(Stored data)
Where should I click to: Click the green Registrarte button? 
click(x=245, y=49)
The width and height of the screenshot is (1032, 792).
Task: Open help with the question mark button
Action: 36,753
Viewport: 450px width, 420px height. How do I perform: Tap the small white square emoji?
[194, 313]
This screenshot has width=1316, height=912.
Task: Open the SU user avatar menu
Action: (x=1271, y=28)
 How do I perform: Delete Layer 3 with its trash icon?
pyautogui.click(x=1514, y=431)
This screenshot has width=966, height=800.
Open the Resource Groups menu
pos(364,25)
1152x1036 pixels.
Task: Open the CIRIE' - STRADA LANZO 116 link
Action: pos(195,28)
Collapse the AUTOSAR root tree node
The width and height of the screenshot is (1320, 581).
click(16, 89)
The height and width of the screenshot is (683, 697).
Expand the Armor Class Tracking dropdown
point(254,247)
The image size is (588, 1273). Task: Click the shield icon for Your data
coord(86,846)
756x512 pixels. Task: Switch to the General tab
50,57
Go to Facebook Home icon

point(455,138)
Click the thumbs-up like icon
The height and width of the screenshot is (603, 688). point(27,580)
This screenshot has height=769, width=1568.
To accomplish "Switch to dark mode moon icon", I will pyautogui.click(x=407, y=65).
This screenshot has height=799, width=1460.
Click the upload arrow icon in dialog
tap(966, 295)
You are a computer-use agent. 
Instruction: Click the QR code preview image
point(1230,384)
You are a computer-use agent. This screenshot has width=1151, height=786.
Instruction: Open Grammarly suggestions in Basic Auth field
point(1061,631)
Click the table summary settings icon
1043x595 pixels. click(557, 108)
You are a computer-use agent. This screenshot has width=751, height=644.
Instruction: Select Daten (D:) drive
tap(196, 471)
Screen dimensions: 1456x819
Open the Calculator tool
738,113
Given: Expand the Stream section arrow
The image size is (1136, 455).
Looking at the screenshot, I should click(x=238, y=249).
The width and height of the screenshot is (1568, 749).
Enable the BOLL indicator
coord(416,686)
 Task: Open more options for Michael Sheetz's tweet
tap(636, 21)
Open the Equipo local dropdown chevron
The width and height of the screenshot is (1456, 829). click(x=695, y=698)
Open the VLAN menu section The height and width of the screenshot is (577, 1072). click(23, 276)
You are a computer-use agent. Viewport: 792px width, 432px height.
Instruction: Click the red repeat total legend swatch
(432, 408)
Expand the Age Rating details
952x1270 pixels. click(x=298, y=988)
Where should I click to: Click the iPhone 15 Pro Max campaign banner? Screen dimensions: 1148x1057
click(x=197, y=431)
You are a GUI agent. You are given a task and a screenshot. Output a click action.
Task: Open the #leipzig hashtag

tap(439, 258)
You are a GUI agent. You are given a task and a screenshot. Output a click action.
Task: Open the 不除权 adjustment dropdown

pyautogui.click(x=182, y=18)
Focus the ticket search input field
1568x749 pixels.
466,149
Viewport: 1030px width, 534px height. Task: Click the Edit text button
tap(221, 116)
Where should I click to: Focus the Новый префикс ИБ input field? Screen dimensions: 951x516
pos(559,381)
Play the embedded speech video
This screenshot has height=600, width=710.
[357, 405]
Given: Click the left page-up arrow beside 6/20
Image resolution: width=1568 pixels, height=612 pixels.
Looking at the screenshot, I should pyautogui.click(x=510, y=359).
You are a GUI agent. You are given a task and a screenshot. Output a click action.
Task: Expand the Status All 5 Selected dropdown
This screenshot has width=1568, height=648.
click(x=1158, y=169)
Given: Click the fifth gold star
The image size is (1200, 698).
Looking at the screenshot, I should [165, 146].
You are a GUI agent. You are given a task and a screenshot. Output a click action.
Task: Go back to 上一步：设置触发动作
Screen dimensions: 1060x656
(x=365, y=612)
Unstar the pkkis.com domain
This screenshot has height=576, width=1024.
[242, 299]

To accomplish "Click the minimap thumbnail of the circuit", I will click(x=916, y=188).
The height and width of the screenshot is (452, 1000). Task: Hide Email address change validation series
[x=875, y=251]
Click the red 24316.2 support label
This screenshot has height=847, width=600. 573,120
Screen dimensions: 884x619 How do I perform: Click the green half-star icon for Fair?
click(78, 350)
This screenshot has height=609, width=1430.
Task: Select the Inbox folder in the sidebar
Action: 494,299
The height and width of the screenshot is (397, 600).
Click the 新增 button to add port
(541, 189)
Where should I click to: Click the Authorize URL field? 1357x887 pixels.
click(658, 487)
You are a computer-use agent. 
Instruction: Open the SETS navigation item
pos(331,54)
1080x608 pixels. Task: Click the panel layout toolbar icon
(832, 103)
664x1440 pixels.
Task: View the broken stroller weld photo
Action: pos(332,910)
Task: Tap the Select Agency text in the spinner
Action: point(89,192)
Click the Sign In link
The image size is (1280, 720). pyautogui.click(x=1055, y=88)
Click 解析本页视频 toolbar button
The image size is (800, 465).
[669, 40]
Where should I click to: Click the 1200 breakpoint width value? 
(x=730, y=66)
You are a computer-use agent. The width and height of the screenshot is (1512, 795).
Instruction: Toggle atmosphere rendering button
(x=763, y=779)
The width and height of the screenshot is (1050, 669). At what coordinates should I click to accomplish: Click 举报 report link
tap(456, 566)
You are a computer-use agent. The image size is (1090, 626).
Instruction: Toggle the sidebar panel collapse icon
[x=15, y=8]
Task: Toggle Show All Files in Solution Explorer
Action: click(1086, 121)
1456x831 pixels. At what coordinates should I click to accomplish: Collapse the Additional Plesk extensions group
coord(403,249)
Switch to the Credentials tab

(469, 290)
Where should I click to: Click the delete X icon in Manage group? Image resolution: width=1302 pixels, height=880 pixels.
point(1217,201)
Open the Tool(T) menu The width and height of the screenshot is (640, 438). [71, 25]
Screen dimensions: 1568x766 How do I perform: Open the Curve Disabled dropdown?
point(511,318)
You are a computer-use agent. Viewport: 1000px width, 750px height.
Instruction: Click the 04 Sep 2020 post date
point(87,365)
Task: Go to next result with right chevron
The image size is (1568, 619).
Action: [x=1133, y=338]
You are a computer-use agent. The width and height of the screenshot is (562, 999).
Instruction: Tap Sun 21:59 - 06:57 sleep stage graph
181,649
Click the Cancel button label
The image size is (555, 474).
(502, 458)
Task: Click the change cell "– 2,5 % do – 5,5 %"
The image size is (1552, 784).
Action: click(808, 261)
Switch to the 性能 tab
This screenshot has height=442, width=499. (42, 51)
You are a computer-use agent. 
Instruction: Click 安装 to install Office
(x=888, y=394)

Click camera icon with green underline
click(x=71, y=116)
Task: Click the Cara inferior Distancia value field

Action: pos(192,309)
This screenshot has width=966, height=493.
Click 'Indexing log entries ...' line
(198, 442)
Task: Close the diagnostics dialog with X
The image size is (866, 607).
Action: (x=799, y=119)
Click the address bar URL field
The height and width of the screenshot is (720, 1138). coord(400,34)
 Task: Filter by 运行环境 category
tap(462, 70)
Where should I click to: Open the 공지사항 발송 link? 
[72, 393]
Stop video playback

Exercise instructions –
Your task is to repeat the records exactly. Begin at their first line and stop after the line containing "This screenshot has width=966, height=800.".

Response –
Where should I click to: Click the green Registrarte button? 
click(x=245, y=49)
The width and height of the screenshot is (1032, 792).
Task: Open help with the question mark button
Action: 36,753
Viewport: 450px width, 420px height. How do I perform: Tap the small white square emoji?
[194, 313]
This screenshot has width=1316, height=912.
Task: Open the SU user avatar menu
Action: (x=1271, y=28)
 How do I perform: Delete Layer 3 with its trash icon?
pyautogui.click(x=1514, y=431)
This screenshot has width=966, height=800.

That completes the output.